EliminarEu fico sempre estupefacto com o tempo tão rápido como percorrem as distâncias, e descobrem os lugares, à coelho, mesmo. Invejo o vosso sentido de aventura. E ler estes posts é como viajar um bocadinho convosco, também.
ResponderEliminarAlex, o objetivo também é esse, partilhar as nossas aventuras, as coisas que correm bem e menos bem, com vocês. De certa forma é isso mesmo, trazer-vos connosco.
EliminarOutra viagem?
ResponderEliminarQue bom. Assim ficamos a conhecer mais mundo...
O mundo? O universo. Como dizia o Buzz, para o Infinito e mais além!
EliminarA cena do macaco entrar no carro é um bocado creepy, se fosse connosco era despiste certo porque o R. tem pavor a macacos lol :D
ResponderEliminarCreepy é favor, Arrakis.

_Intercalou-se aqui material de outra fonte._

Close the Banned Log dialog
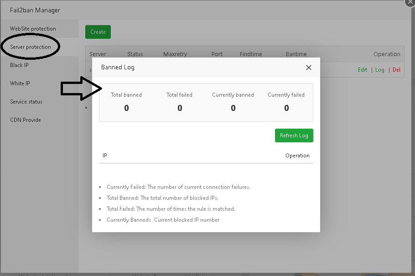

Apanhámos um valente susto, o macaco entrou e saiu do carro com uma ligeireza... nunca tinha visto nada assim.
EliminarFui muito estúpido não ter entrado em Gibraltar...
ResponderEliminarDeve ser muito interessante, num espaço de metros passarmos para um mundo culturalmente diferente.
Gostei muito de Cádiz e assisti lá a uma das mais bonitas procissões que já presenciei, na Semana Santa, pois claro.
A Semana Santa em Espanha é vivida de forma muito intensa, por isso acredito quando falas da procissão de Cadiz.
EliminarFoi mesmo pena não teres ido a Gibraltar, porque é mesmo isso que dizes, numa questão de metros passas para aquilo que associas ao Reino Unido, mas ainda estás na Península Ibérica, e há macacos... uma confusão.